The trams are expected to carry over 20 million passengers each year, diverting almost 3,000 car users to public transport. The journey from Tallaght to the city centre will take 38 minutes, while the shorter run from Dundrum will be just 22 minutes - less than half of what it would take by car in peakhour traffic.
The Tallaght terminus will be located between The Square shopping centre and South Dublin County Council's Civic Offices. From there, the tram will swing around by the regional hospital and through Cookstown Industrial Estate.
Crossing Belgard Road, it will travel along Treepark Road and along the edge of the M50 motorway to the Naas Road. Here there will be a new bridge.
There will be an LRT depot and "park and ride" facility to the west of the roundabout, allowing for the possibility of a future spur to serve Clondalkin. The Tallaght tram will continue its journey into town on the central median of the Naas Road towards Bluebell and Inchicore.
It will turn right at the Black Lion pub onto Emmet Road and on through the Bulfin estate, up to the top of Mount Brown into James's Street, before turning left into Steevens' Lane and down past Heuston Station.
The tram will cross the Liffey via the old Kingsbridge, turning east along Benburb Street, where there will be a station to serve the new National Museum at Collins Barracks, before crossing Blackhall Place and on into Smithfield.
The tram would then make its way towards the city centre via a busway reservation south of Irish Distillers and past the Bridewell.
Chancery Street would no longer function as a thoroughfare, with traffic limited to "access only". The same would apply to Mary's Abbey and Upper Abbey Street.
From Middle Abbey Street, the LRT lines serving both Tallaght and Dundrum would use either side of a widened central median with the station in between.

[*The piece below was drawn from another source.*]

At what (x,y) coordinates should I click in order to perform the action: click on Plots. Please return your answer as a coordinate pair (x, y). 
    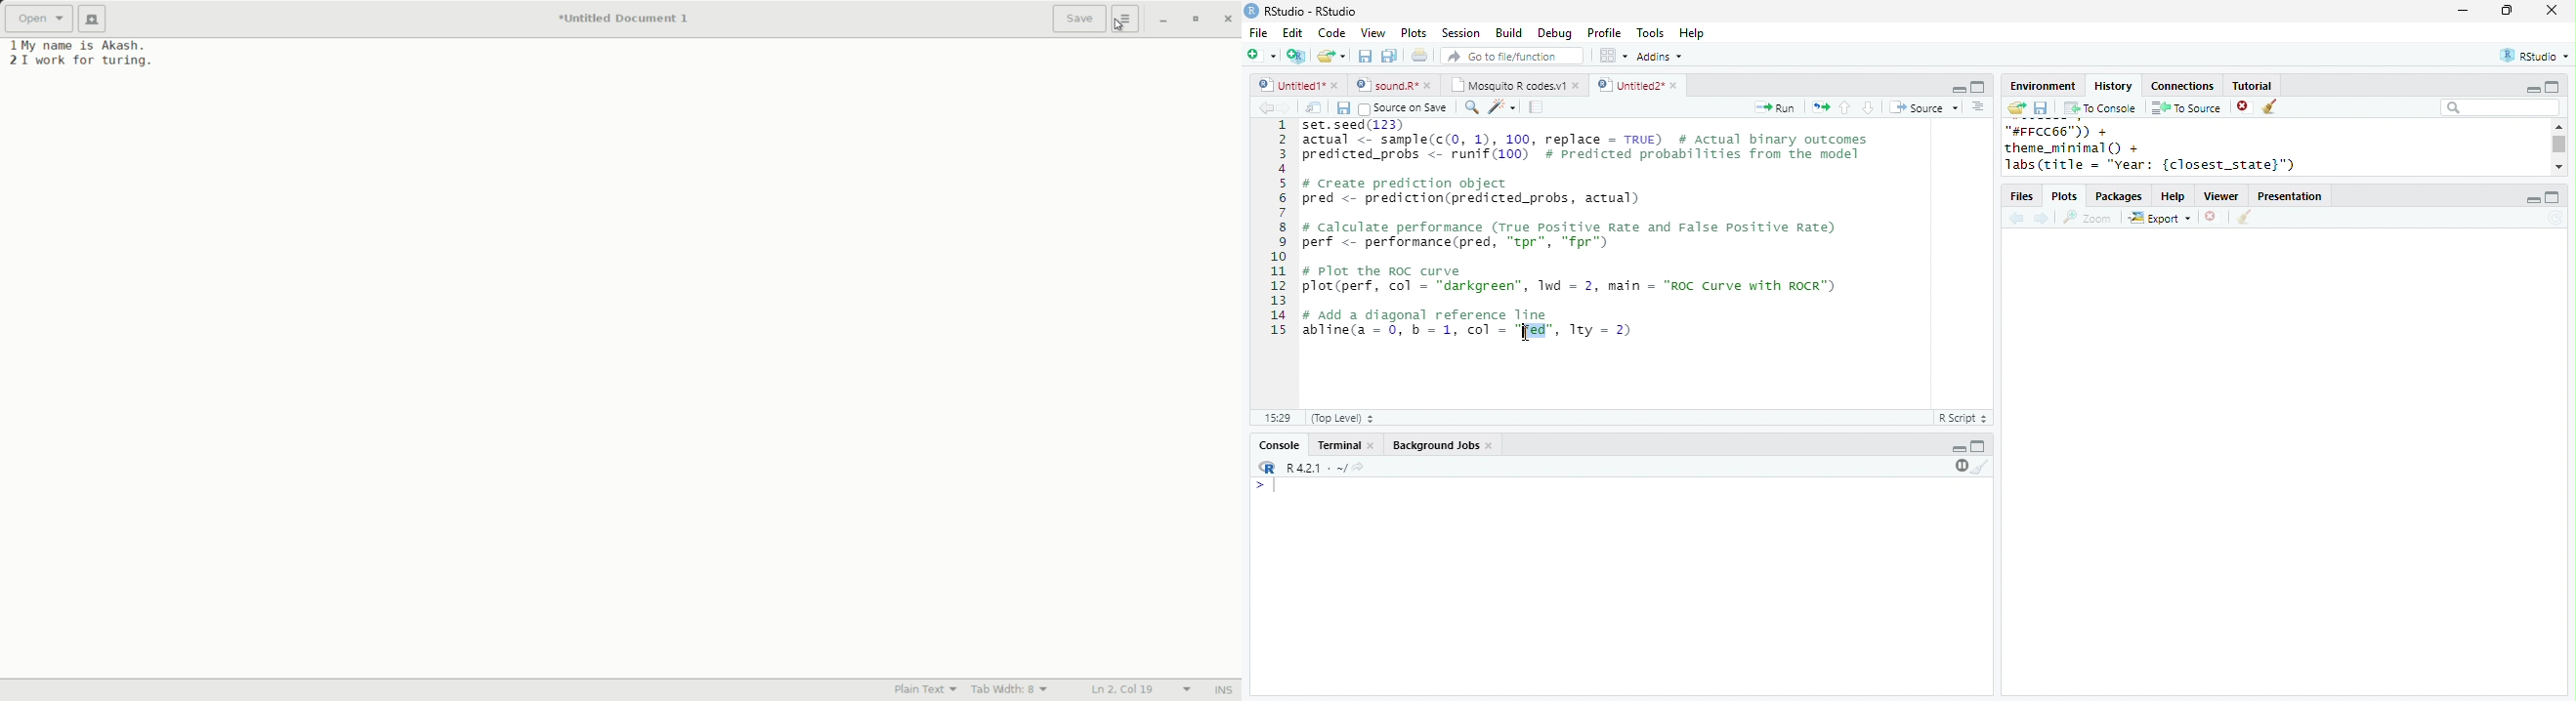
    Looking at the image, I should click on (2066, 197).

The lines also cross O'Connell Bridge, again in the centre, continuing along Westmoreland Street, where there would be a station right outside the proposed Hilton Hotel.
From there, the two lines would carry on in tandem, shaving the edge (and some of the trees) off the traffic island in College Street to sweep around Trinity College into Grafton Street.

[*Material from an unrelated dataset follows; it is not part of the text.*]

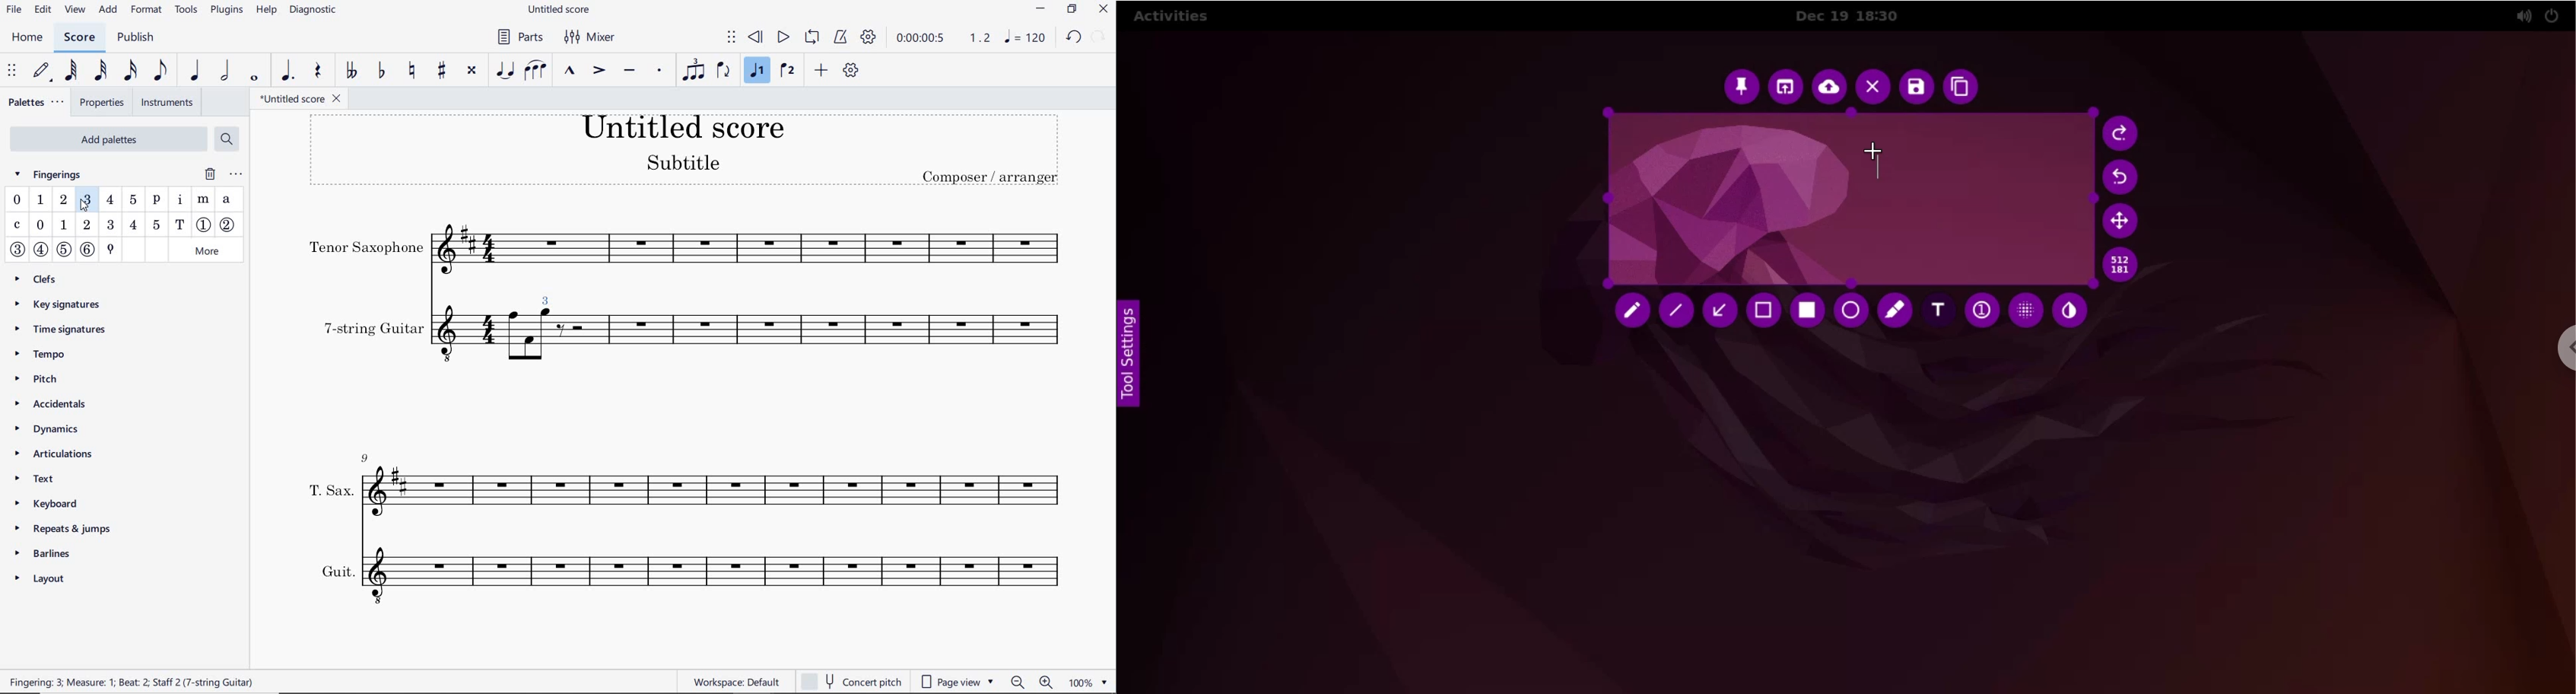  What do you see at coordinates (52, 481) in the screenshot?
I see `TEXT` at bounding box center [52, 481].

It had been thought that Trinity's railings would have to be set back to accommodate LRT on Nassau Street, but such radical surgery will not now be necessary. However, the trams will take over the short stretch linking Grafton Street with Dawson Street so that it and Suffolk Street will cease to be through routes for motor traffic.
Dawson Street will also be dramatically transformed, with LRT leaving only enough space for a single motor lane, running south towards St Stephen's Green.

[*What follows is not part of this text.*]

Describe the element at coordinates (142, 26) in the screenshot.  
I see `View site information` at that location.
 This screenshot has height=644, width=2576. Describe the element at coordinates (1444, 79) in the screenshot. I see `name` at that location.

In St Stephen's Green, the Dundrum line would swing out from the top of Dawson Street to the park side of the Green, taking away part of the footpath but apparently preserving its fringe of lime trees. Then the tram runs up the east side of Harcourt Street, reducing it to two lanes, and turns left into Peter Place, skirting some corporation houses.
Instead of going straight through the Charlemont Place site, now being developed after more than 20 years of dereliction, the LRT line rather awkwardly loops around the edge of it before rising up to cross the Grand Canal via a new bridge (incorporating a station) which is being designed in consultation with the Office of Public Works.
From there, the Dundrum tram will run on the embankment of the old Harcourt Street railway line: the suggestion of demolishing it to provide for street level operation has been scrapped for practical reasons.
New bridges will be needed at Dartmouth Road and Northbrook Road. The edges of the embankment are to be screened with vegetation, to minimise overlooking into adjoining back gardens. In Ranelagh, the main station will be located on another new bridge, retaining the arched entry into the nearby public park.
After crossing Chelmsford Road, the LRT route will ramp down to street level at Dunville Avenue.
It will continue along the old Harcourt Street line, crossing Cowper Road, where there will also be a new station, and onwards to Dundrum via the Nine Arches bridge over the Dodder. Here a cycleway may be provided.
A major new bridge will be required to cross the very busy traffic junction at the entrance to Dundrum. The CIE design team favours a dramatic cable stay structure. Its construction would not interfere with traffic.
Dundrum trams would terminate at Balally, opposite the Crazy Prices supermarket on Sandyford Road, where there would be a "park and ride" facility.
An additional £15 million would be needed to take it to Sandyford Industrial Estate. But there is not enough cash in the kitty for that.